これは一般社団法人「日本生活習慣病予防協会」が1991年に提唱した『健康標語』で、1月23日を「一無、二少、三多の日」と定め、日常心がけたい生活習慣をわかりやすく表したものです。
「一無」は「禁煙」です。
たばこは万病のもと。がんをはじめ、心血管疾患、脳血管疾患など、さまざまな生活習慣病のリスクを高めます。禁煙は健康改善効果が期待できるため、今日からでも禁煙に取り組みましょう。
「二少」は「少食」「少酒」です。
暴飲暴食を控えることは、健康を維持するためにとても大切です。
主食と副食、果物、乳製品などをバランスよく組み合わせて、腹八分目を心がけるようにしましょう。肥満や糖尿病、脂質異常症、高血圧などを予防します。
多量の飲酒も高血圧や糖尿病、脂質異常症、痛風などの生活習慣病のリスクを高め、臓器障害だけでなく、全身に影響を及ぼします。
「三多」は「多動=体を多く動かす」、「多休=しっかり休養する」、「多接=社会との接点を増やす」という三つのことを指しています。
日常生活の中で体をしっかりと動かし、休養を十分に取ることは、心と体の健康を保ちます。
また、生き生きと暮らすためには、多くの人や物事と接することが重要です。趣味をつくるなどして社会との関わりを増やすと、認知機能を保ち認知症の発症リスクが低下するといった報告もあります。

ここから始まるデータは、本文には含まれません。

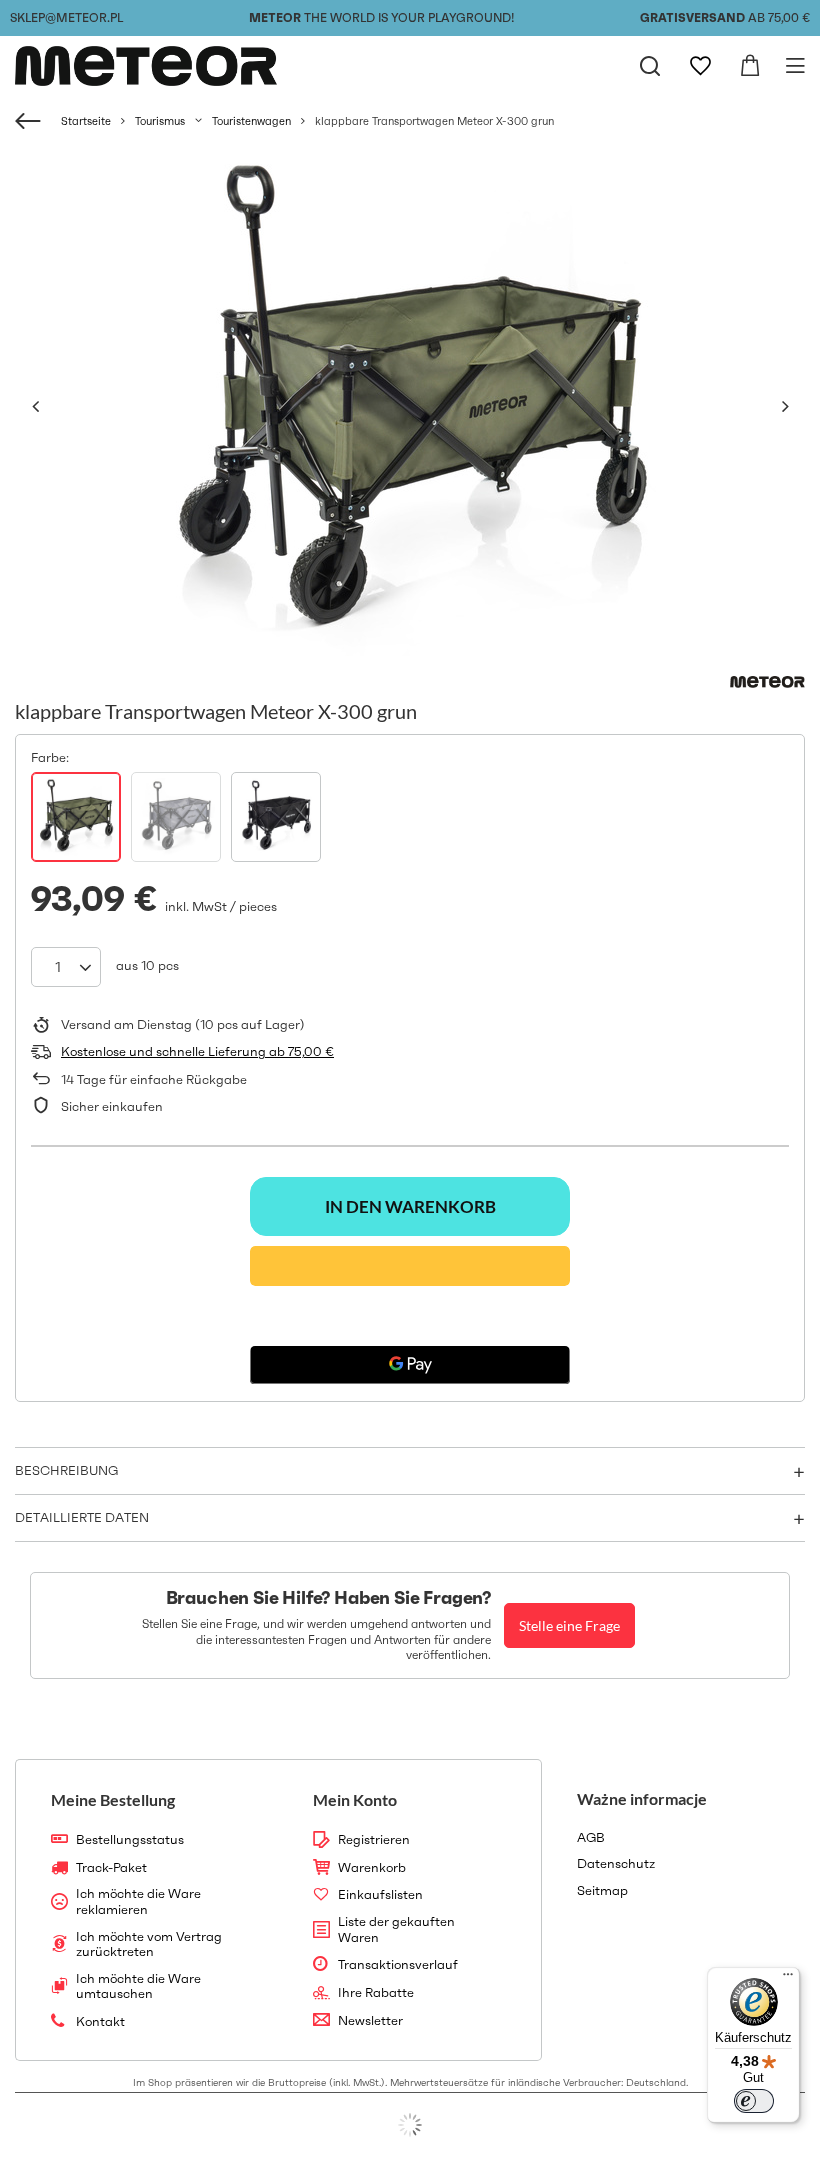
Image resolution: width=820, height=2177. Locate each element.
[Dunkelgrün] (76, 817)
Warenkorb (372, 1868)
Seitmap (602, 1891)
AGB (591, 1838)
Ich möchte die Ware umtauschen (138, 1986)
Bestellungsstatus (130, 1840)
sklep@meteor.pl (66, 17)
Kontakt (100, 2022)
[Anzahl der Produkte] (66, 967)
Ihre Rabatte (376, 1993)
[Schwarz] (276, 817)
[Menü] (788, 1979)
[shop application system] (410, 2125)
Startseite (86, 121)
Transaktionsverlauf (398, 1965)
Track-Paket (111, 1868)
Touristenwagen (251, 121)
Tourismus (160, 121)
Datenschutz (616, 1864)
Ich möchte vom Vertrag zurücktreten (149, 1944)
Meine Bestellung (113, 1799)
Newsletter (370, 2021)
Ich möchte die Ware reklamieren (138, 1901)
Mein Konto (355, 1799)
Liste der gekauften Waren (396, 1929)
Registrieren (374, 1840)
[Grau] (176, 817)
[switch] (754, 2101)
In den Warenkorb (410, 1206)
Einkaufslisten (380, 1895)
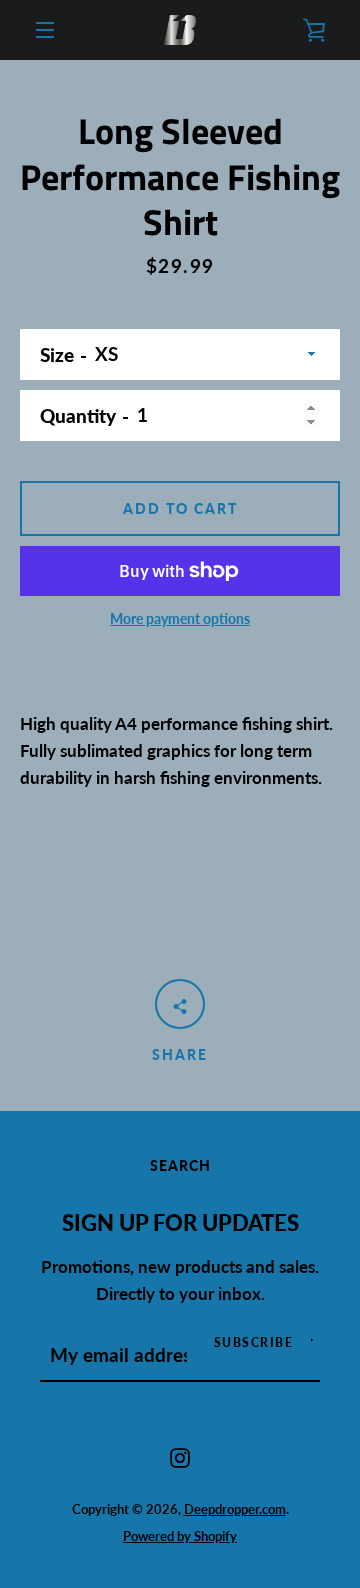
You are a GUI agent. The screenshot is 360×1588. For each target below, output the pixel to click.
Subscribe (254, 1342)
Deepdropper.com (235, 1509)
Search (180, 1165)
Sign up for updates (180, 1223)
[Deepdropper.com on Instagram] (180, 1455)
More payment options (180, 618)
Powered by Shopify (180, 1536)
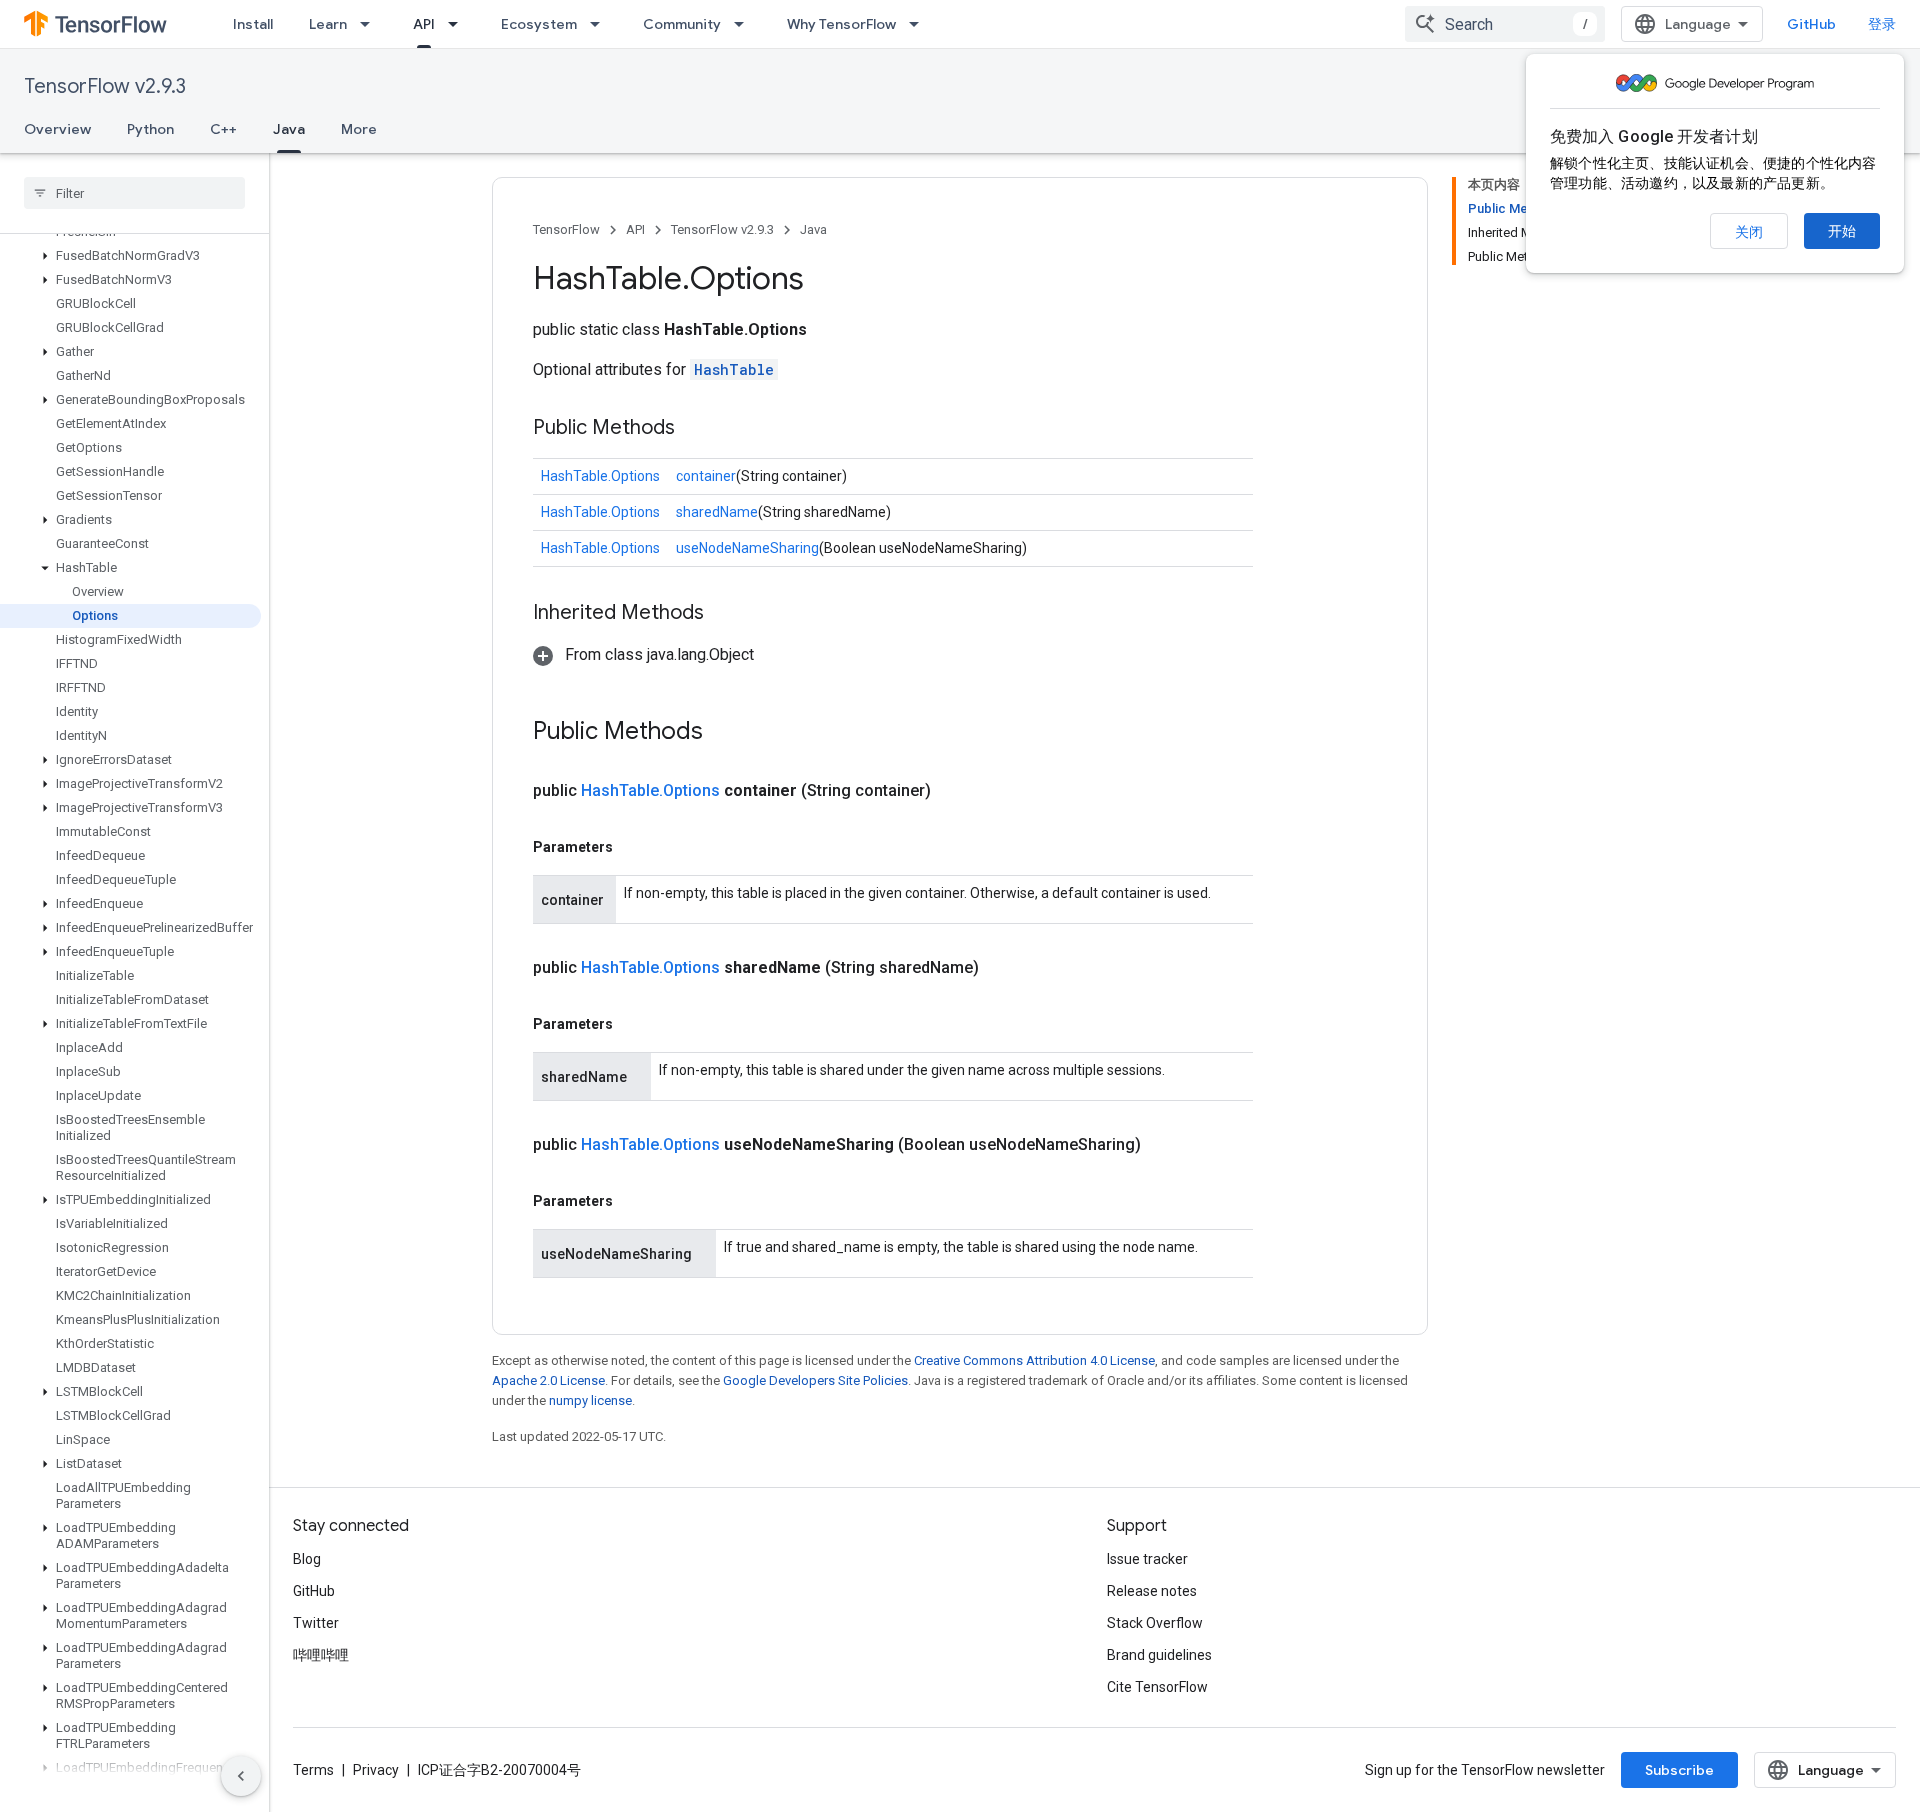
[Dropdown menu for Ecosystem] (601, 24)
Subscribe (1679, 1770)
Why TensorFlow (841, 24)
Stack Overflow (1155, 1623)
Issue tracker (1147, 1559)
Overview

高血圧や糖尿病、脂質異常症などは運動不足や飲酒・喫煙・不規則な生活など、「生活習慣が原因」となって発症することが分かり、「生活習慣病」と呼ばれるようになりました。
生活習慣病は長い時間をかけて進み、病気として自覚しにくいことも特徴です。予防のためには日頃の体調や、身体のちょっとした変化など、ご自身の健康に目を向けることが大切。まずは達成しやすい小さな目標から毎日の習慣を変えて、生活習慣病やそこから引き起こされる大きな病気を予防しましょう!